_TO BE DONE:_ Update the part of the listing that runs from its start through the line containing "tap(86, 92)" (both ends included), replacing "clear filters" with "reset filters" and keeping everything else the same. Leave the pictures out of your answer.

[START DATA FOR THIS TASK]

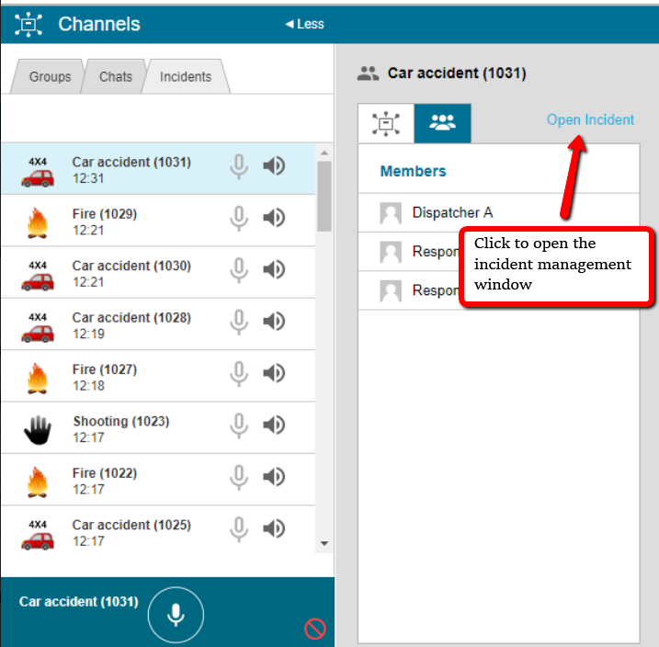Click Dispatcher A avatar icon
The width and height of the screenshot is (659, 647).
tap(391, 213)
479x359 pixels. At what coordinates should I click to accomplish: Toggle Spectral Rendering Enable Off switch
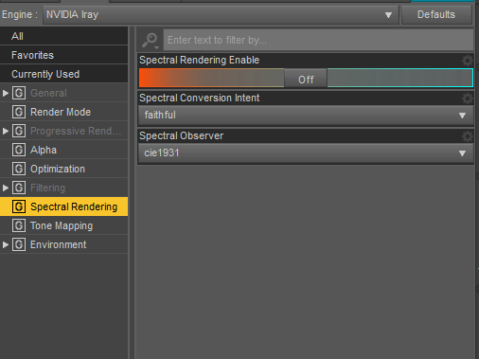306,78
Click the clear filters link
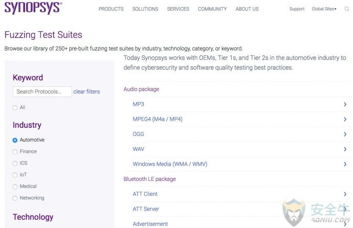 tap(86, 92)

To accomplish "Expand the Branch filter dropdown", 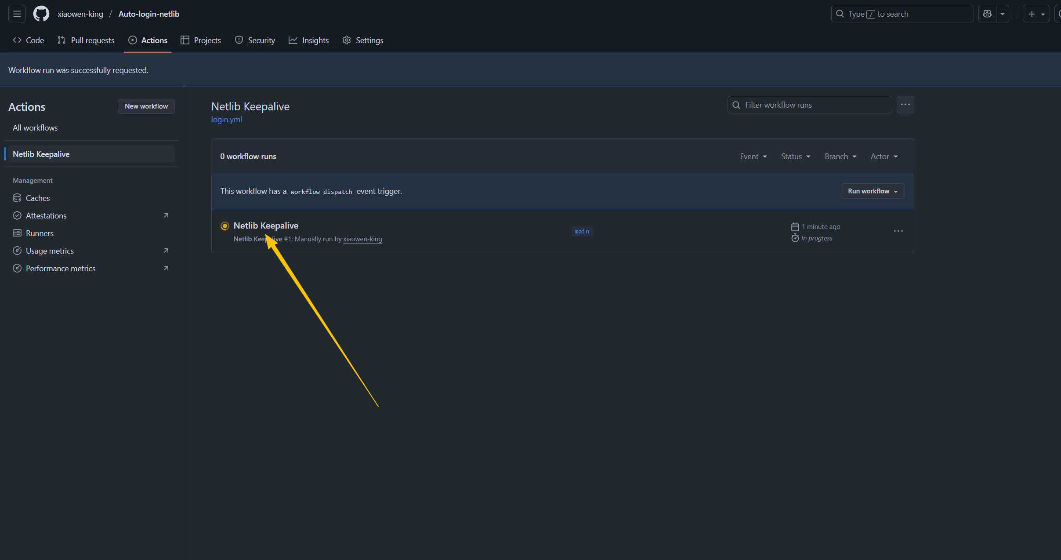I will coord(840,156).
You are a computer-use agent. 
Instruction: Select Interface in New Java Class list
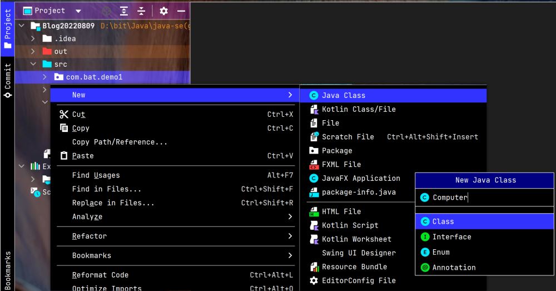pos(451,236)
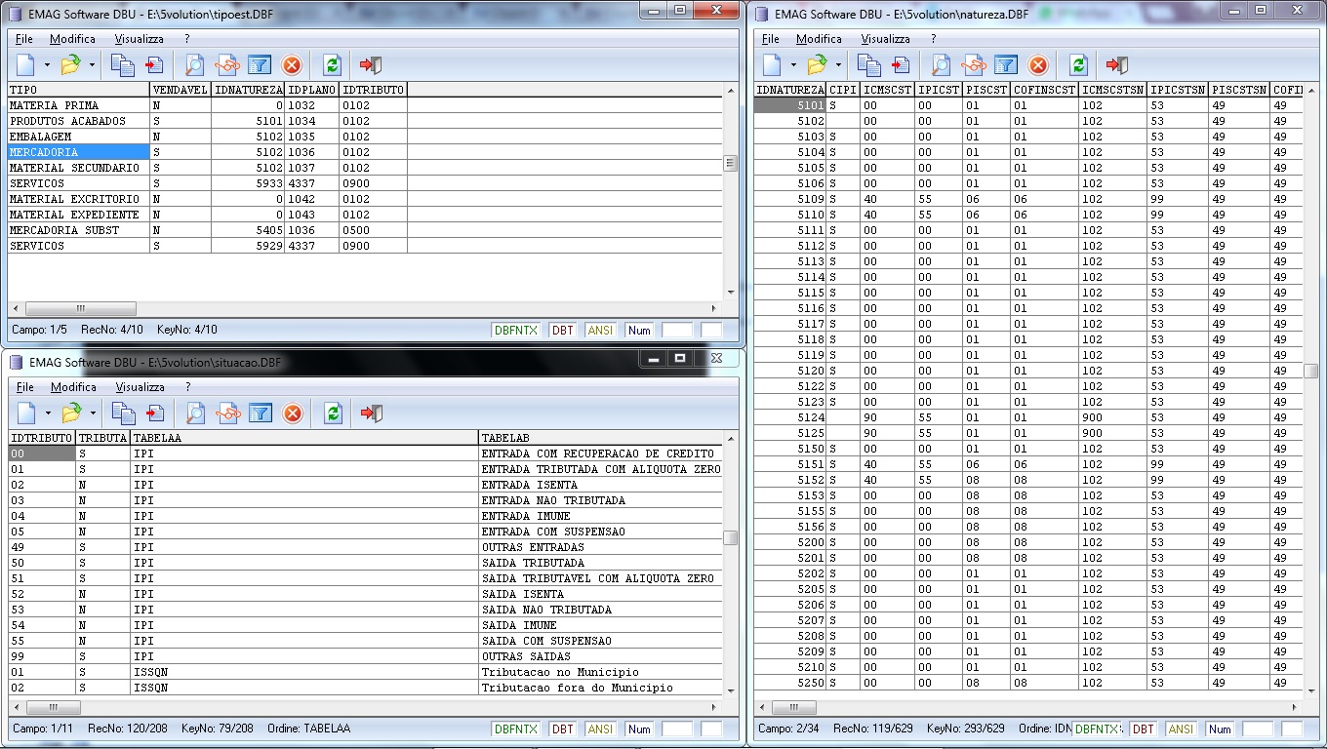Expand the open folder dropdown arrow in tipoest window
Viewport: 1327px width, 749px height.
(x=93, y=65)
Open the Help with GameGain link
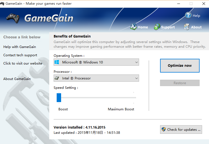The width and height of the screenshot is (209, 144). (20, 47)
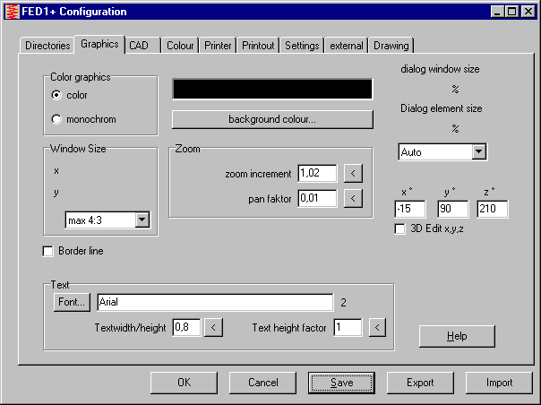Open the Printer tab
Image resolution: width=541 pixels, height=405 pixels.
pos(218,45)
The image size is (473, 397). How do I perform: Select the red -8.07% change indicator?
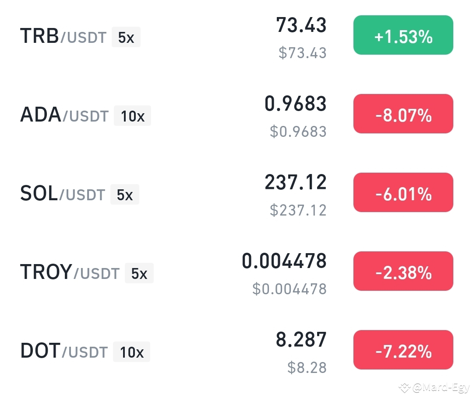click(403, 114)
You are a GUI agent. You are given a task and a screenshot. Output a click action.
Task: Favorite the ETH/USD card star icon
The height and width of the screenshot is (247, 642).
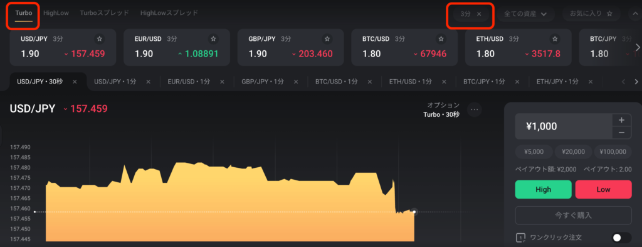pos(554,39)
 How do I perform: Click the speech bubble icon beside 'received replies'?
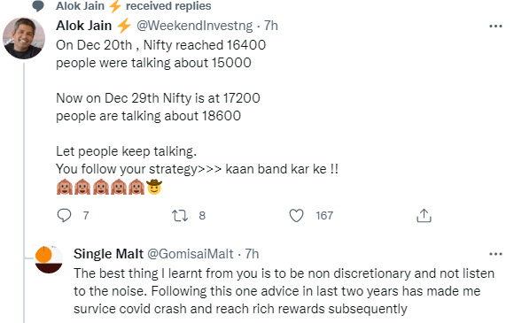tap(39, 6)
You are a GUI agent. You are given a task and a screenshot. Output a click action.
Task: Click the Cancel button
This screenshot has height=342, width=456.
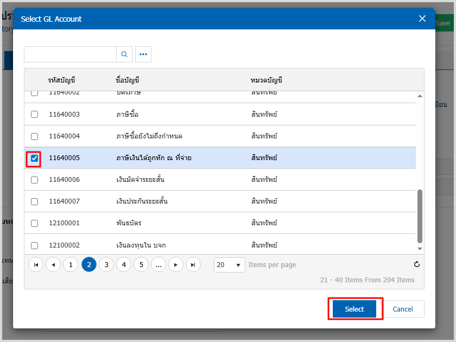pyautogui.click(x=402, y=309)
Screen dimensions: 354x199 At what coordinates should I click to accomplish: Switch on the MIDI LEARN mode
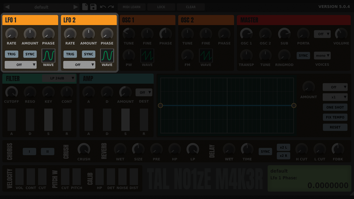pos(132,6)
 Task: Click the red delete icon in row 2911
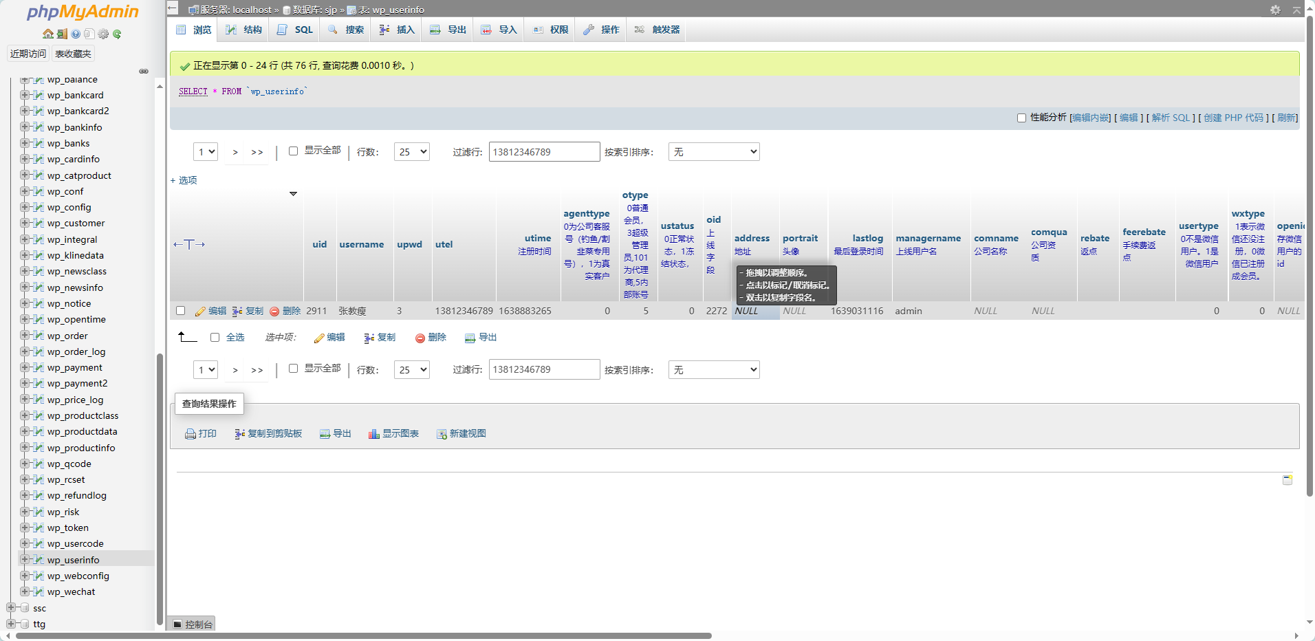tap(274, 312)
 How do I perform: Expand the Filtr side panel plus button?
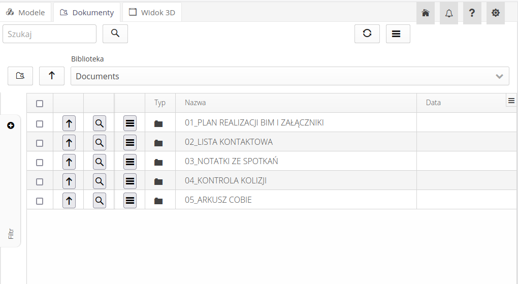[x=11, y=125]
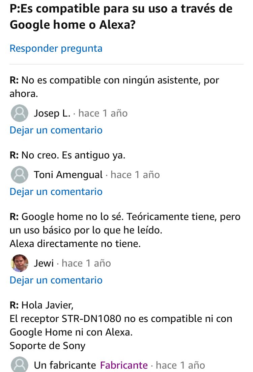Click the Responder pregunta link
Image resolution: width=253 pixels, height=372 pixels.
(x=56, y=49)
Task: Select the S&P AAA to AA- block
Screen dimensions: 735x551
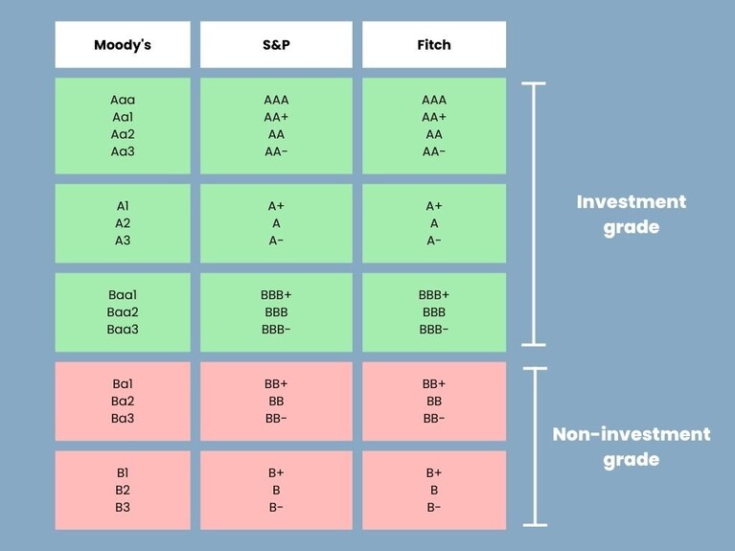Action: click(276, 126)
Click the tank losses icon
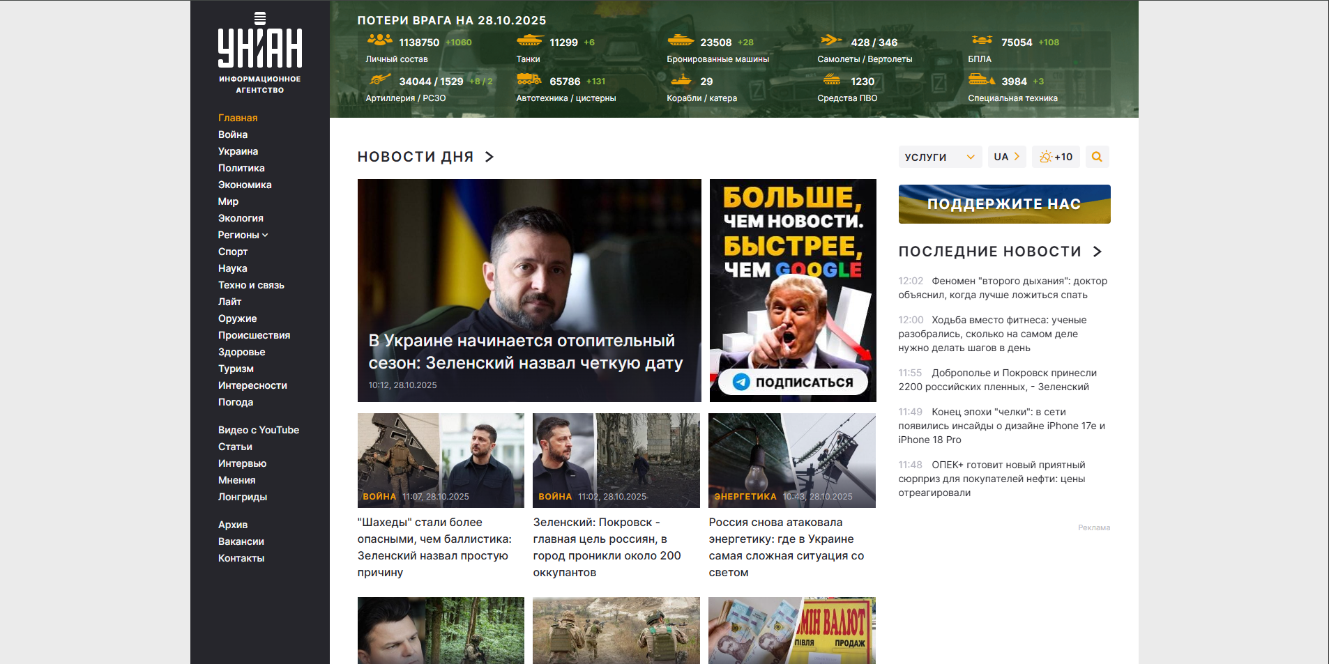Image resolution: width=1329 pixels, height=664 pixels. coord(529,41)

[END DATA FOR THIS TASK]

_ANSWER TO THE TASK:_
Click Dispatcher A avatar icon
The width and height of the screenshot is (659, 647).
tap(391, 213)
479x359 pixels. At what coordinates should I click to accomplish: Toggle Spectral Rendering Enable Off switch
306,78
Click the reset filters link
 tap(86, 92)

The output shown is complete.